Zipcar is currently running a beta for one-way rentals, which are expected to be introduced in the third or fourth quarter, but the reason behind the new service isn’t merely for passenger convenience.
In fact, the Avis Budget Group found out the hard way that achieving all of those much-touted fleet-sharing synergies between AvisBudget and Zipcar — sending Avis and Budget vehicles to Zipcar during peak-demand periods on weekends and dispatching Zipcars to Avis and Budget locations when road warriors need them on weekdays — was a lot more complicated than initially envisioned.
Speaking at the J.P. Morgan Gaming, Lodging, Restaurant & Leisure Management Access Forum in Las Vegas earlier this week, AvisBudget CEO Ron Nelson said fleet-sharing has turned out to be more complicated than the company thought because there’s a cost tied to moving the vehicles from one location to another.
“The cost of shuttling can really impact the incremental yield you expect to get from delivering that car to pick up the incremental demand,” Nelson said.
While Avis and Budget do one-way rentals, they were prohibited at Zipcar until the beta began. The plan is to introduce the one-way Zipcar rentals in the third and fourth quarters of 2014 so the much-hyped fleet-sharing synergies can begin to be achieved toward the end of 2014 and into 2015.
In this way, customers will pay to bring the vehicle from the airport to a downtown area “so it is a revenue item and not a cost item,” Nelson said.
AvisBudget and Zipcar have already been doing some fleet-sharing, but the profits weren’t optimal, Nelson said. Once Zipcar begins its one-way rides “then we’ll be able to really optimize the fleet-sharing paradigm,” he said.
It’s unclear how these complications will impact the $50 million to $70 million in overall annual synergies that AvisBudget estimated would take place when the company announced its plans in January 2013 to acquire Zipcar for $500 million.

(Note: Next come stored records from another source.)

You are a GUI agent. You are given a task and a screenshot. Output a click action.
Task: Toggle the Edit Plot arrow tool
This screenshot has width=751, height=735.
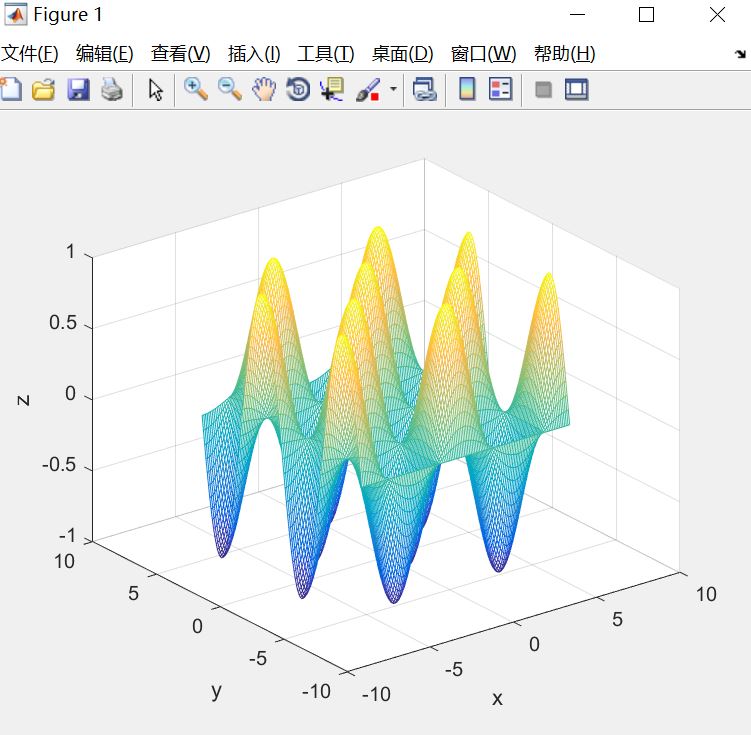click(x=155, y=90)
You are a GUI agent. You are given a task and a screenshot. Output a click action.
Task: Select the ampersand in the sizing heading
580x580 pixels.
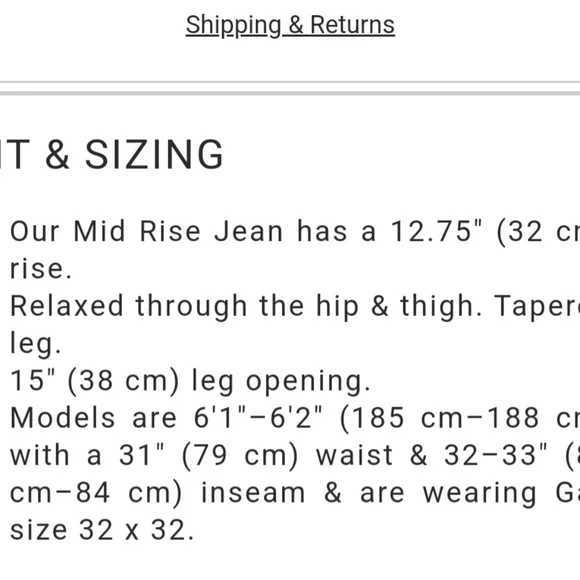click(57, 155)
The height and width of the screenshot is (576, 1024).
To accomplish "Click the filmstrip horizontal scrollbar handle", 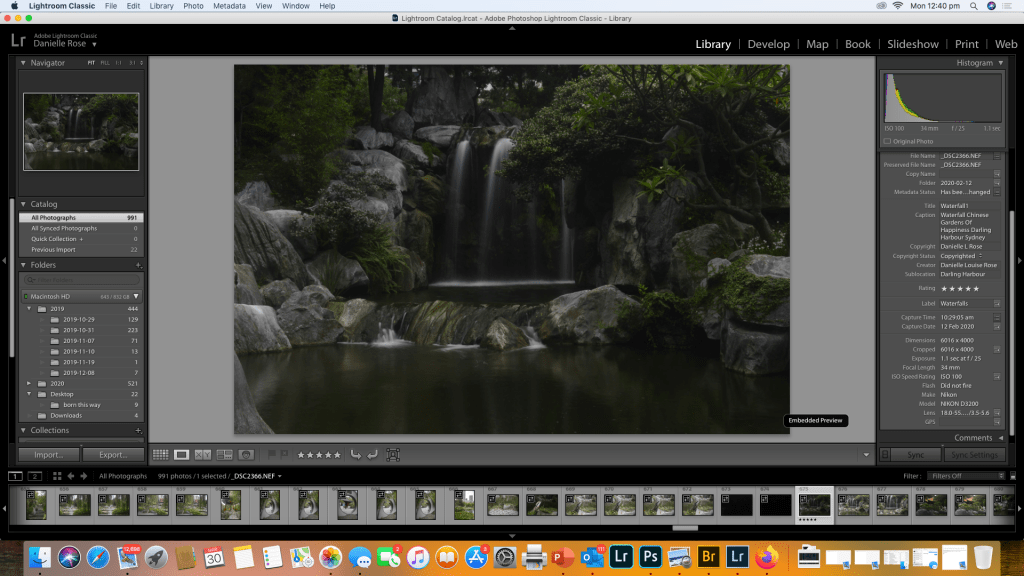I will pyautogui.click(x=685, y=527).
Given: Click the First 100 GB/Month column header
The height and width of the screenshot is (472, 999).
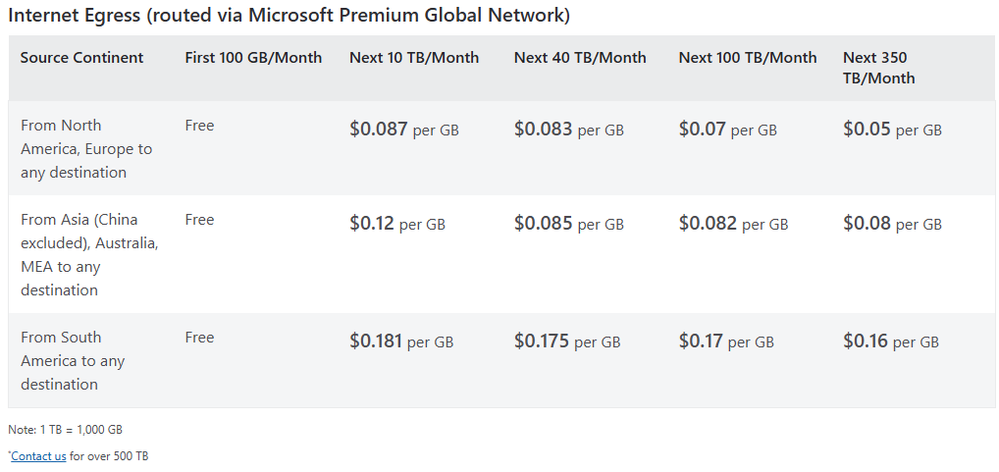Looking at the screenshot, I should click(x=253, y=58).
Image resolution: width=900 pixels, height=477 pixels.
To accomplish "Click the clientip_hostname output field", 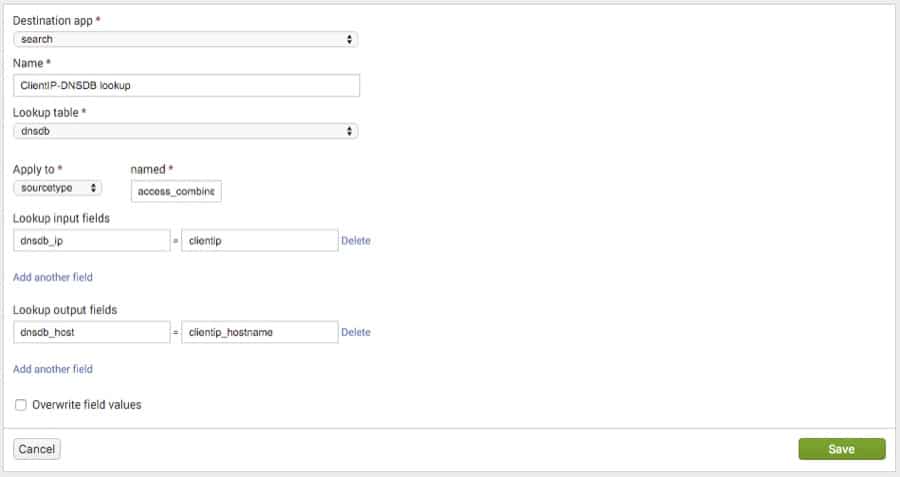I will pyautogui.click(x=259, y=332).
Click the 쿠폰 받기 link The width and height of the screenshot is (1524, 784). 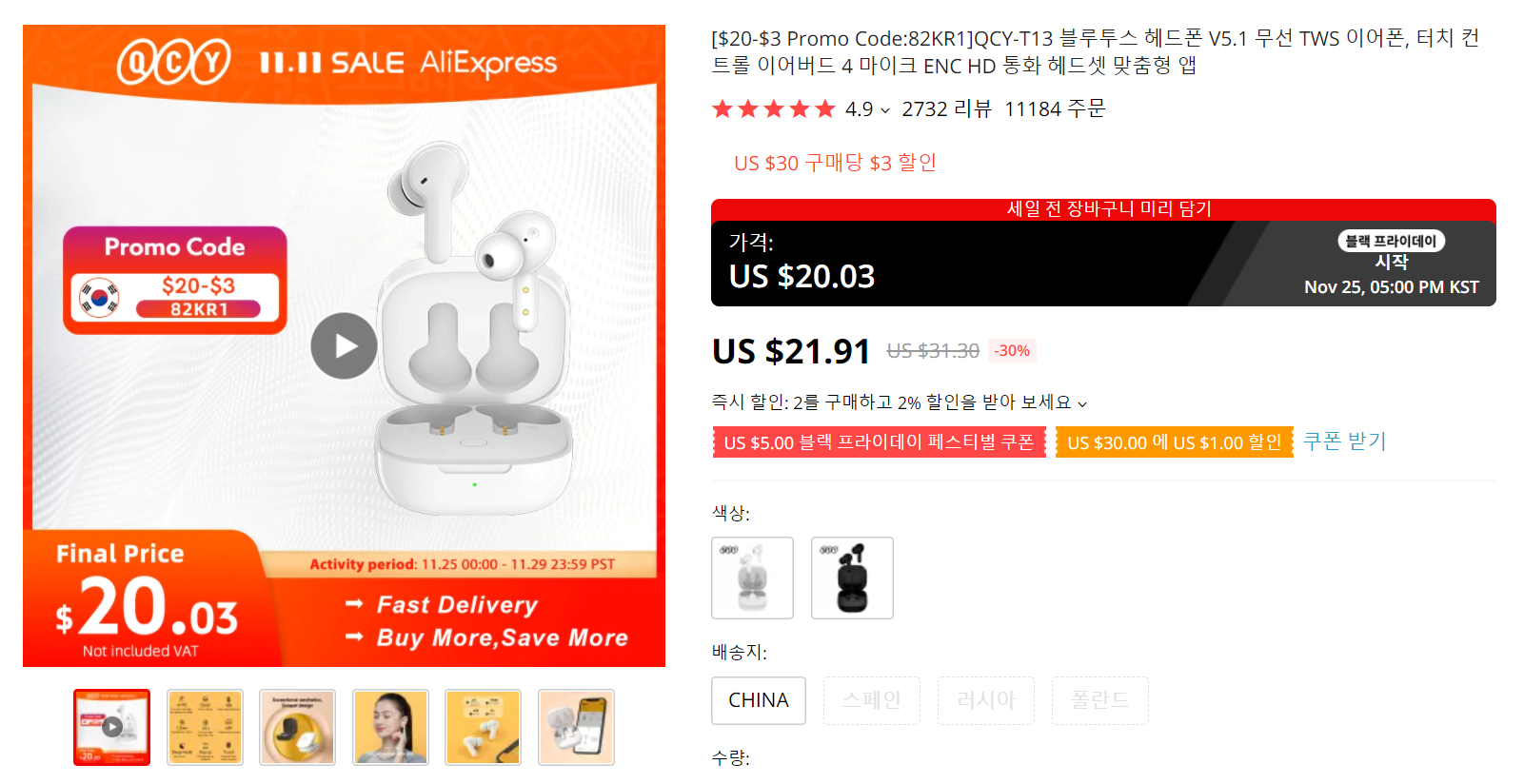pyautogui.click(x=1344, y=441)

The bulk of the synergy-making has already been pushed back toward 2015. As part of a February 2014 AvisBudget investor presentation, Zipcar projected $20 million to $25 million in fleet-sharing synergies, which have not yet been accomplished.
Despite Nelson’s talk with investors about the Zipcar one-way beta, AvisBudget declined to elaborate on the topic other than to say: “Zipcar has begun testing a new and exciting one-way service offer. We look forward to expanding to members when we are confident it will meet our high standards for convenience and member experience. We will be communicating information with media about the new service at the appropriate time.”
In other AvisBudget and Zipcar news:
- Zipcar, which is currently offering service in the U.S., Canada, the UK and Spain, plans to expand into Australia in 2014.
- Nelson said in 2013 AvisBudget cut its inventory in online travel agencies’ opaque services, particularly Hotwire, by 40% to 50% in a climate of rising pricing, particularly in the leisure market.
- Nelson said AvisBudget expects to take a relatively tough stance when negotiating smaller corporate accounts this year as negotiating large, corporate accounts remains very competitive.
- While AvisBudget saw four quarters of “positive pricing in 2013,” Hertz has been “erratic,” participating in only one-third to one-half of the price increases, and Enterprise, which traditionally has been a “spoiler” in not matching price increases, has “now flipped roles and become the fast follower on most price increases,” Nelson said.